Versteht mich nicht falsch - ich mochte auch nicht die Ergebnisse dieser Volksabstimmung, aber ich akzeptiere sie, weil sie die Folgen tief demokratischer Prozesse sind.

Aber wie Mitchells Worte zeigen, kann der Westen das Prinzip der Volkssouveränität nicht akzeptieren. In seinem Brief an VMRO-DPMNE-Chef Hristijan Mickoski sagte Mitchell, dass VMRO-DPMNE von "parteiinternen Interessen" bewegt sei.

Nun, ich kann nicht damit argumentieren, aber wir müssen sehen, dass die derzeitige SDSM-geführte Regierung das Referendum auch für politischen Profit genutzt hat.
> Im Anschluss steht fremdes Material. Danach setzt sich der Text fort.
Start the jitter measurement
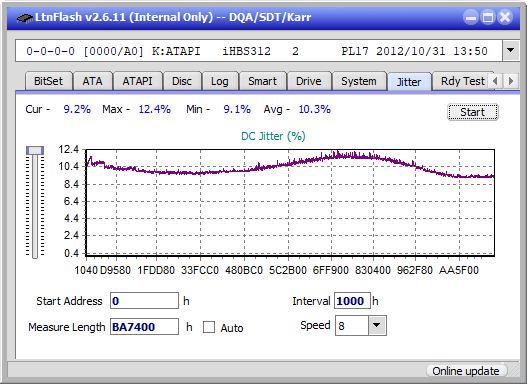This screenshot has height=384, width=527. [473, 112]
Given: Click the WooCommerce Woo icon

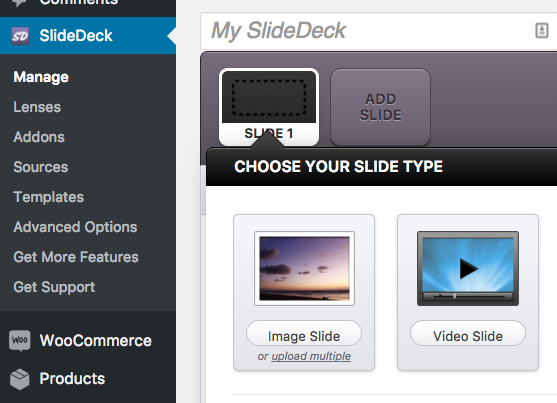Looking at the screenshot, I should coord(20,340).
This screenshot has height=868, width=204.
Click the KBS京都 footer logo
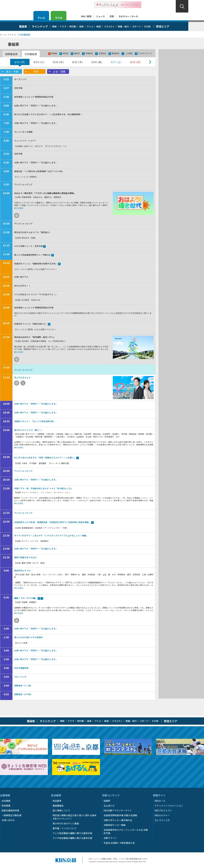(x=66, y=860)
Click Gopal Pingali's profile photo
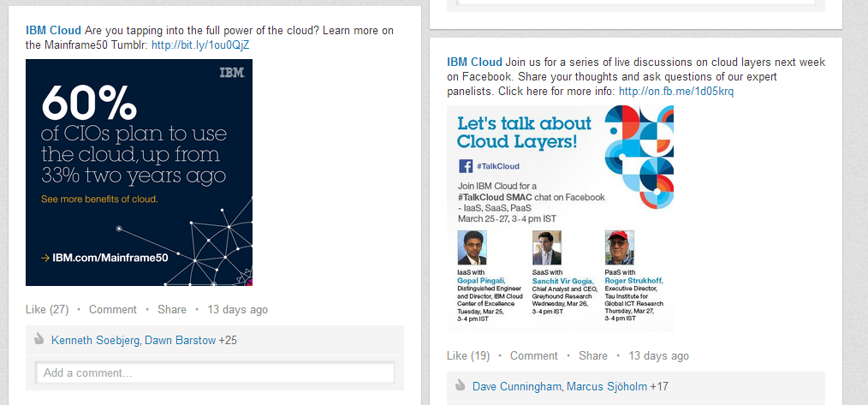The width and height of the screenshot is (868, 405). point(472,248)
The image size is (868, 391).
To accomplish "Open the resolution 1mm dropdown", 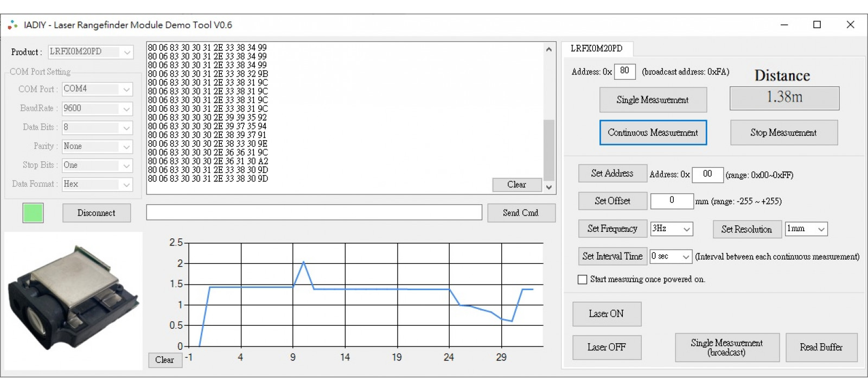I will (806, 229).
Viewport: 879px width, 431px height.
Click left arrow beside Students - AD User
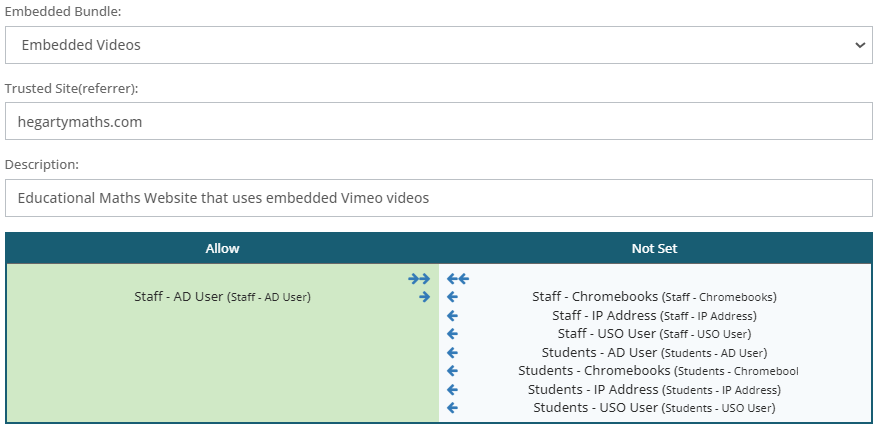tap(452, 352)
Das Kabinett des Ministerpräsidenten Zoran Zaev will seinen Mangel an Reformen durch eine proaktive Außenpolitik verbergen. Es hat eine Vereinbarung mit den ehemaligen "Feinden" Bulgarien und Griechenland getroffen. Aber in der Zwischenzeit hat es den jungen Menschen in Mazedonien nicht viel gebracht oder den Lebensstandard erhöht. Noch hat es notwendige gerichtliche Reformen vollzogen.

Die Menschen spüren diese verpassten Chancen - das können wir in einer öffentlichen Meinungsumfrage des International Republican Institute, IRI, im Sommer 2018 sehen.

In der IRI-Umfrage erwähnten die mazedonischen Menschen die Wirtschaft, die Namensfrage, die Arbeitslosigkeit, den niedrigen Lebensstandard und die geringe oder fehlende Zahlung von Gehältern und Renten als die gravierendsten Probleme des Landes.

Mehr als die Hälfte der Bevölkerung glaubt, dass die wirtschaftliche Situation in den nächsten zwei Jahren gleich oder schlechter sein wird. Nur 17 Prozent der Bürger glauben, dass ihre Lebensqualität insgesamt besser wird, während 59 Prozent glauben, dass ihre Lebensqualität gleich bleibt.

Die gleiche Umfrage ergab, dass in den vergangenen drei Jahren 44 Prozent aller mazedonischen Familien ausgewandert sind und dass 62 Prozent der Bevölkerung der Ansicht sind, dass die Regierung nichts für jüngere Menschen tut. Zwei Drittel der Mazedonier sagten, dass sie dem Rechtssystem nicht trauen.

Alles in allem glauben 49 Prozent der Bevölkerung, dass die Leistung der derzeitigen SDSM-Regierung die gleiche oder schlechter sei als die der ehemaligen VMRO-DPMNE-Regierung, so die Umfrage.

Das sind die großen Probleme, die die Regierung mit ihren außenpolitischen Entscheidungen verbergen will. Sie will die Verfassungsänderung durchsetzen, um den Namen des Landes mit internationaler Hilfe zu ändern, um die politische Macht zu erlangen, die sie braucht, weil jede Umfrage zeigt, dass die Mehrheit der Menschen der NATO und der EU beitreten will.

Aber in diesem demokratischen Referendum haben sie das nicht artikuliert. Das ist der Fehler des Westens und der Regierung.

Und deshalb ist es ein Problem, dass die SDSM-geführte Regierung und der Westen versuchen, den Namen des Landes mit Gewalt zu ändern - was auch nach den Ergebnissen der Abstimmung am Freitag im Parlament nicht leicht passieren wird.

Bence Földi ist Politikwissenschaftler und freischaffender Journalist für den Balkan und andere Themen in verschiedenen ungarischen Medien.